Jane Burnham: Are you scared? Ricky Fitts: I don't get
scared. Jane Burnham: My parents will try to find me. Ricky
Fitts: Mine won't.
Ricky Fitts: I was filming this dead bird. Angela Hayes:
Why? Ricky Fitts: Because it's beautiful.
[at the dinner table] Carolyn Burnham: Your father and
I were just discussing his day at work. Why don't you tell
our daughter about it, honey? Lester Burnham: Janie, today
I quit my job. And then I told my boss to go fuck himself,
and then I blackmailed him for almost sixty thousand dollars.
Pass the asparagus. Carolyn Burnham: Your father seems to
think this type of behavior is something to be proud of. Lester
Burnham: And your mother seems to prefer I go through life
like a fucking prisoner while she keeps my dick in a mason
jar under the sink. Carolyn Burnham: How dare you speak to
me that way in front of her. And I marvel that you can be
so contemptuous of me, on the same day that you LOSE your
job. Lester Burnham: Lose it? I didn't lose it.

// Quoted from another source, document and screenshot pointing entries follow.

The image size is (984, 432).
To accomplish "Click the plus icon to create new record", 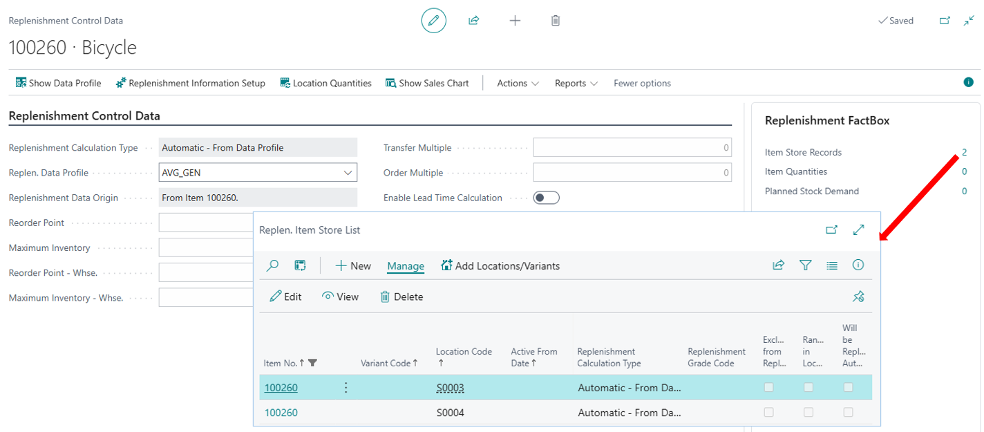I will coord(515,21).
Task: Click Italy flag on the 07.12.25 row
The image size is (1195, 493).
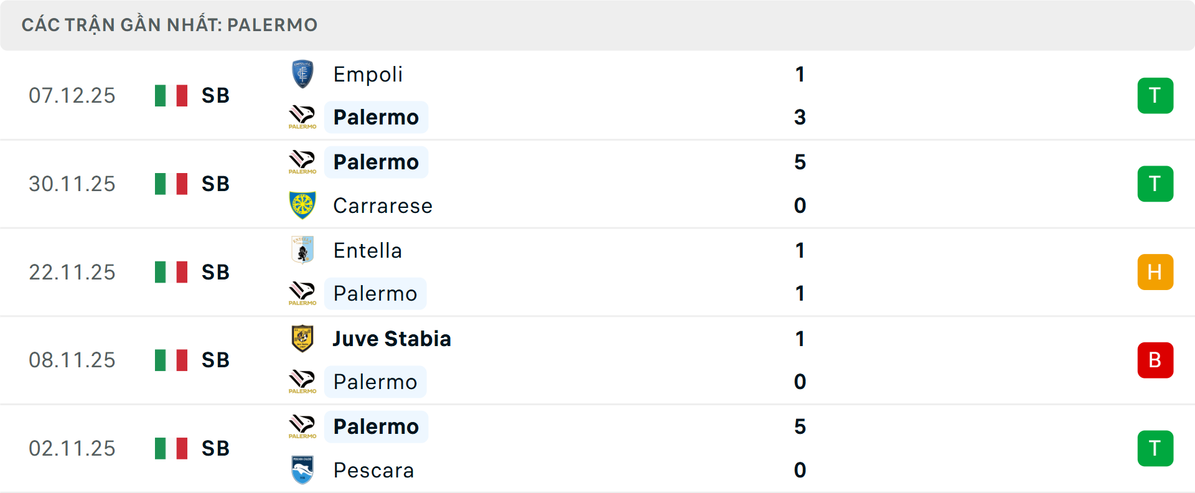Action: [171, 95]
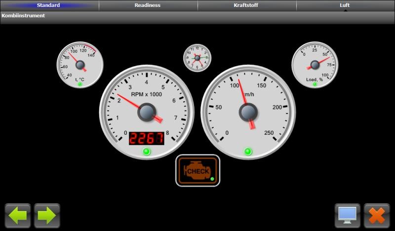Click the engine Load percent gauge
Image resolution: width=395 pixels, height=231 pixels.
(x=315, y=64)
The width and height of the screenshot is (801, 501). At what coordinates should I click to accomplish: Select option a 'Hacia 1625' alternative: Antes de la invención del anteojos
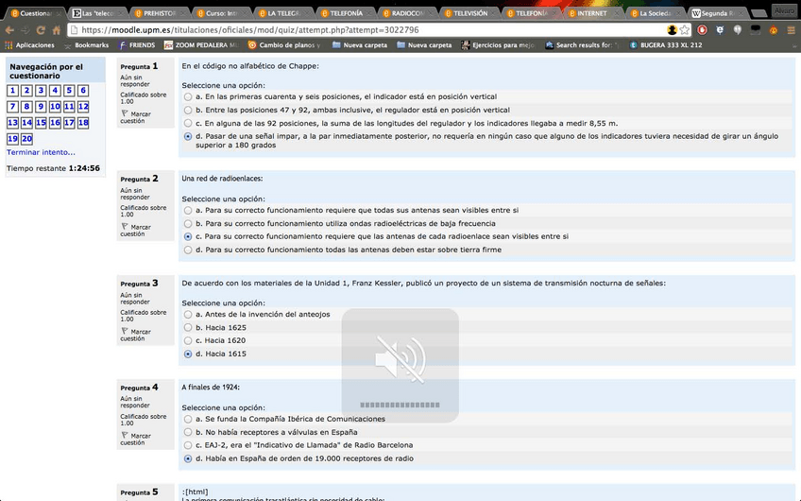tap(189, 314)
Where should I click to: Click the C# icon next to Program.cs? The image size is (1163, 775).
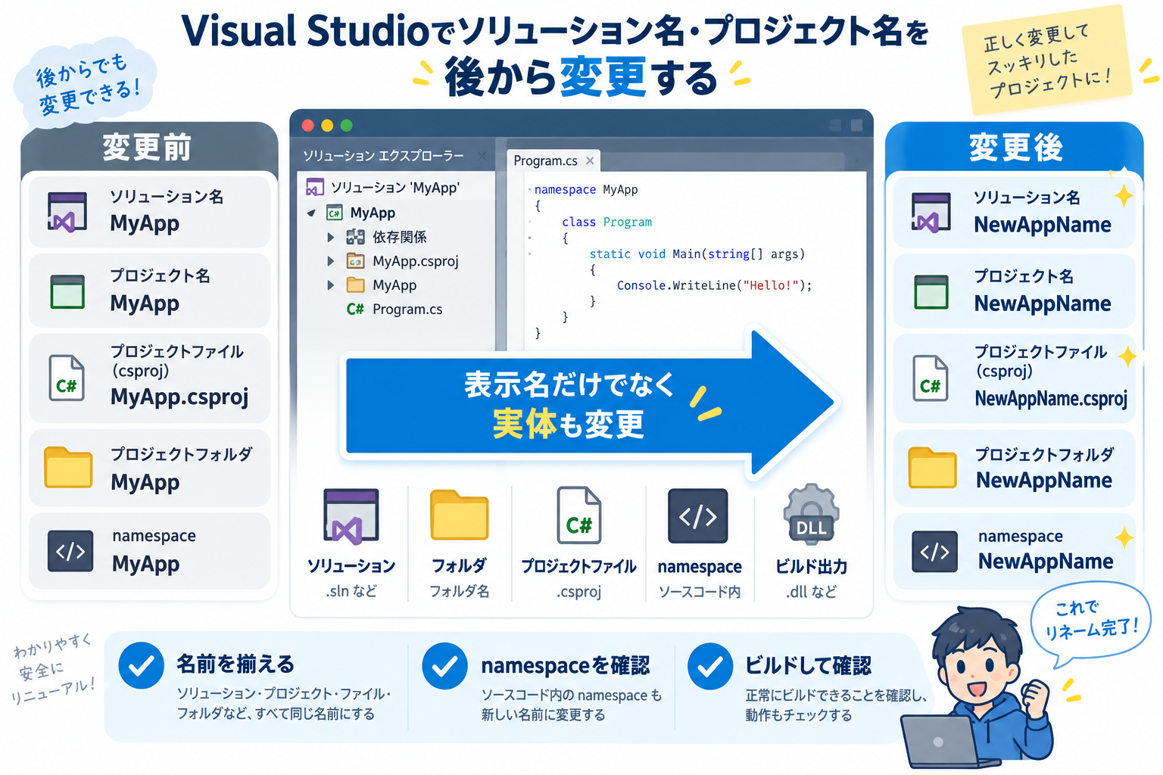[355, 309]
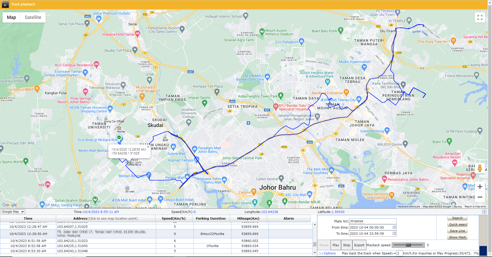Image resolution: width=492 pixels, height=257 pixels.
Task: Expand the >>Options link
Action: [327, 253]
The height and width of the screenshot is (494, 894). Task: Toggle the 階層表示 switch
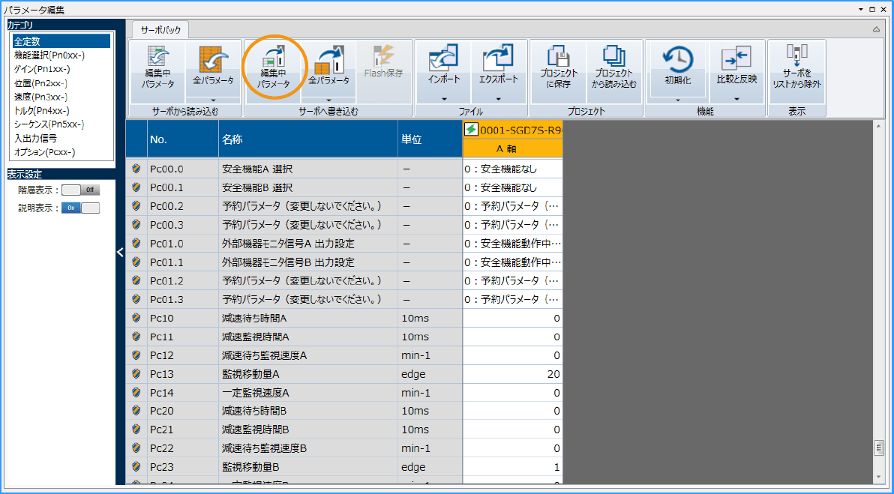tap(80, 190)
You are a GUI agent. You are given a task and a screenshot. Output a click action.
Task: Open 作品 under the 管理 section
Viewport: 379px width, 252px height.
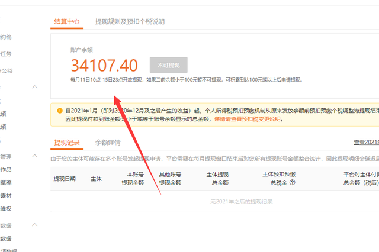click(5, 170)
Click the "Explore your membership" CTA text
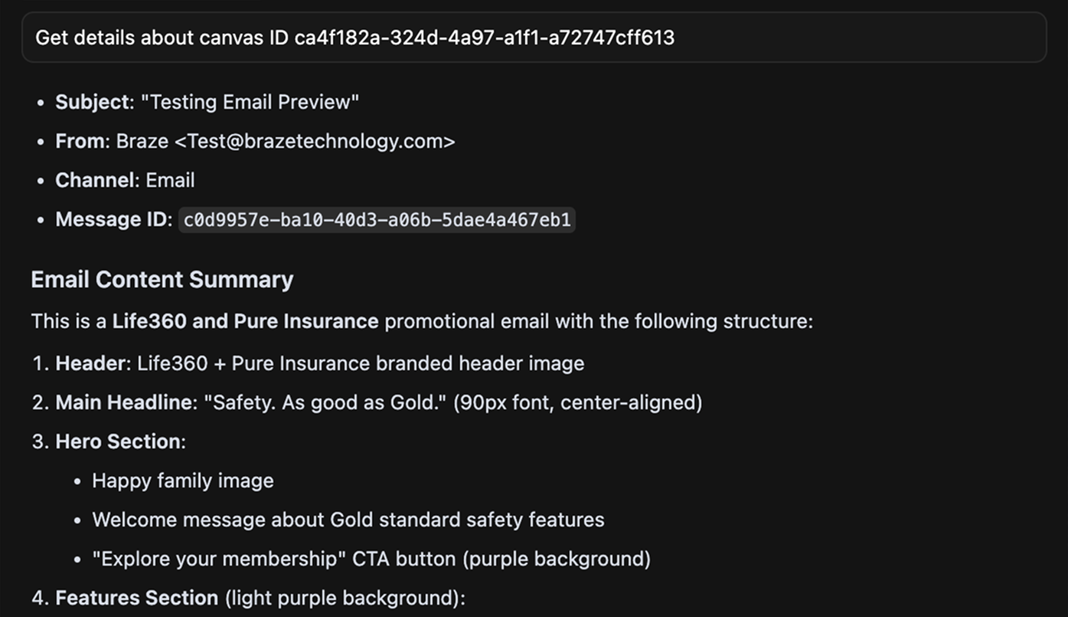This screenshot has width=1068, height=617. (219, 559)
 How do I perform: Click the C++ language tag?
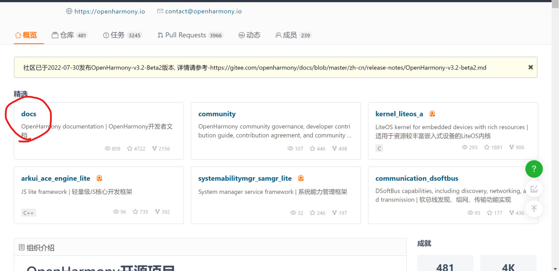coord(28,213)
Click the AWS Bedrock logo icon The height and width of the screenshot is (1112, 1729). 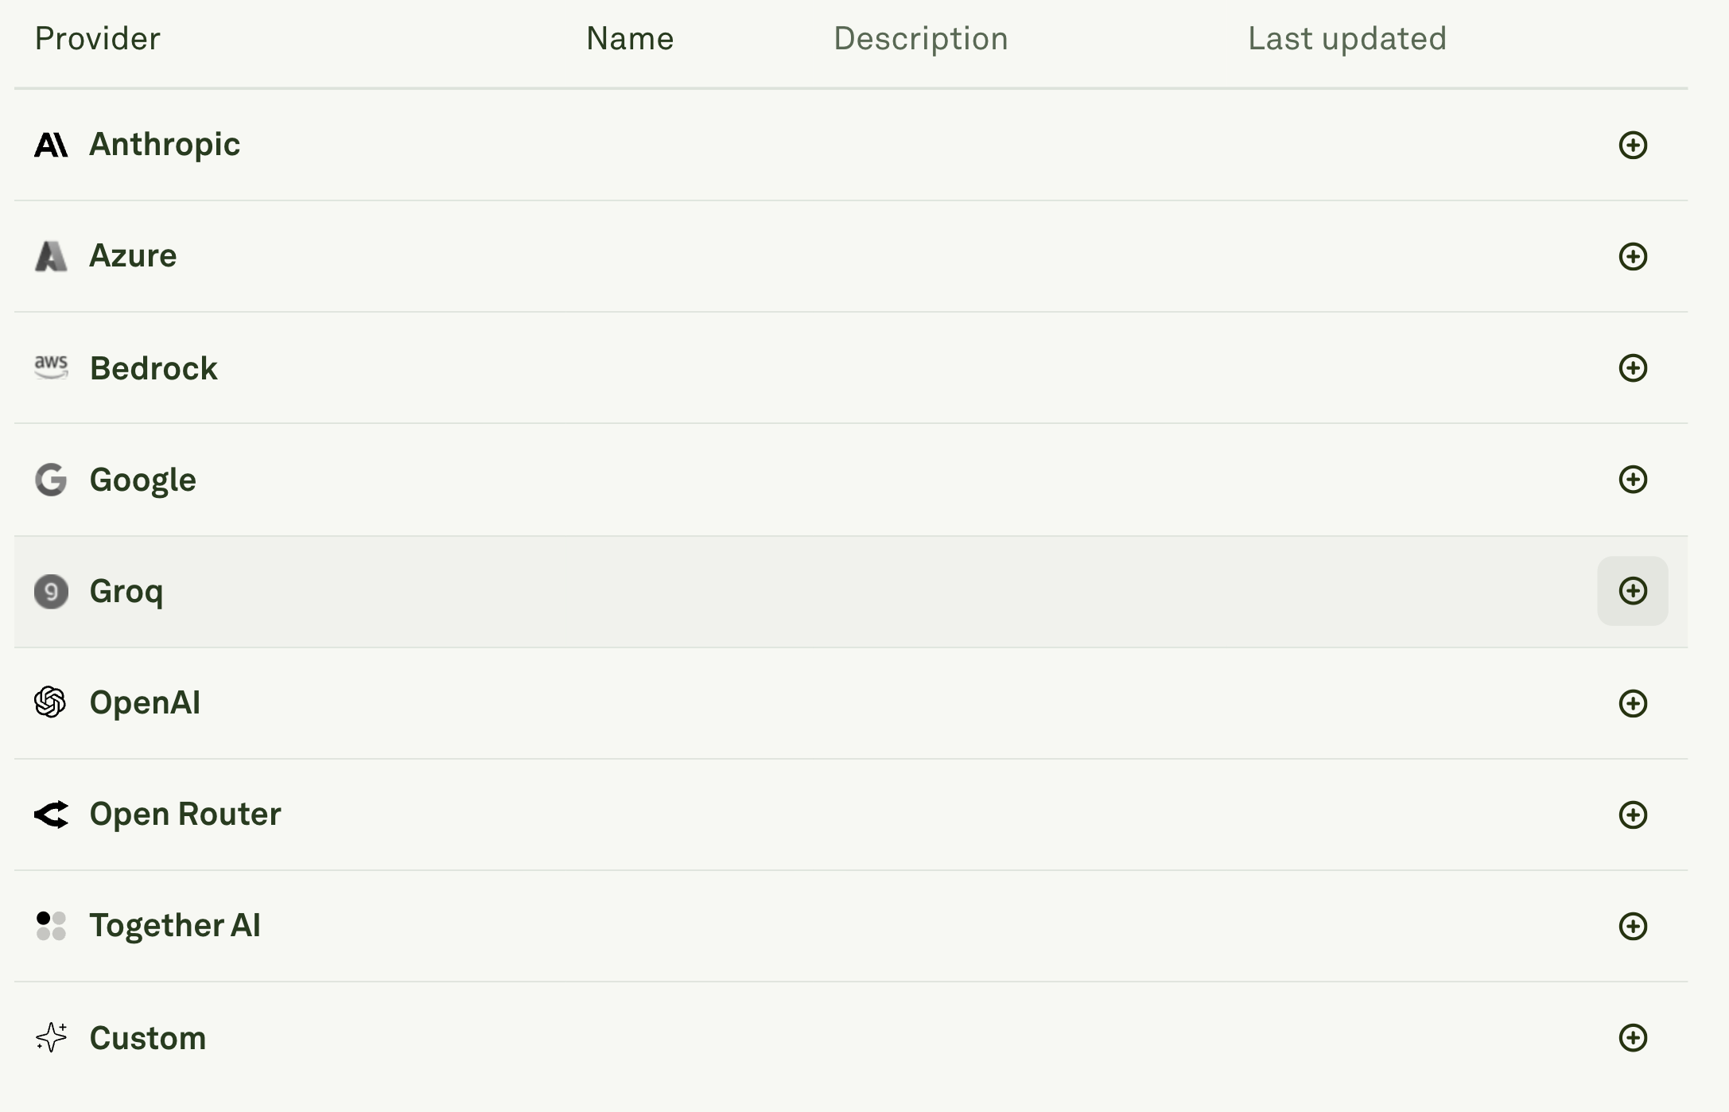tap(51, 367)
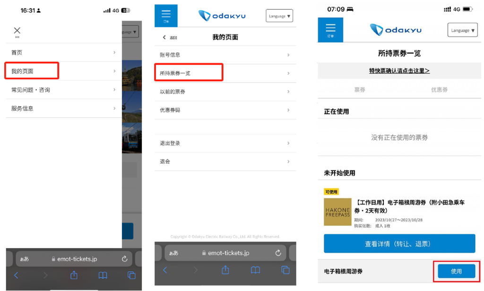Expand 账号信息 row chevron

288,55
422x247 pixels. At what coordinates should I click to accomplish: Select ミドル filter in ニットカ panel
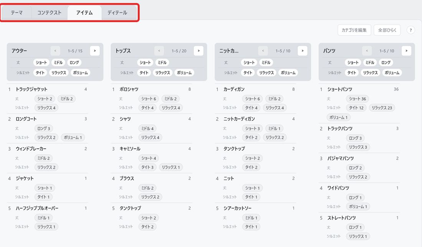point(266,63)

It's not like,
"Whoops! Where'd my job go?" I QUIT. Someone pass me the asparagus.
Mr. Smiley's Manager: I don't think you'd fit in here.
Lester Burnham: I have fast food expierience. Mr. Smiley's
Manager: Yeah, like twenty years ago! Lester Burnham: Well,
I'm sure there have been marvelous advances in the industry,
but surely you must have some sort of training program. It's
unfair you presume I won't be able to learn.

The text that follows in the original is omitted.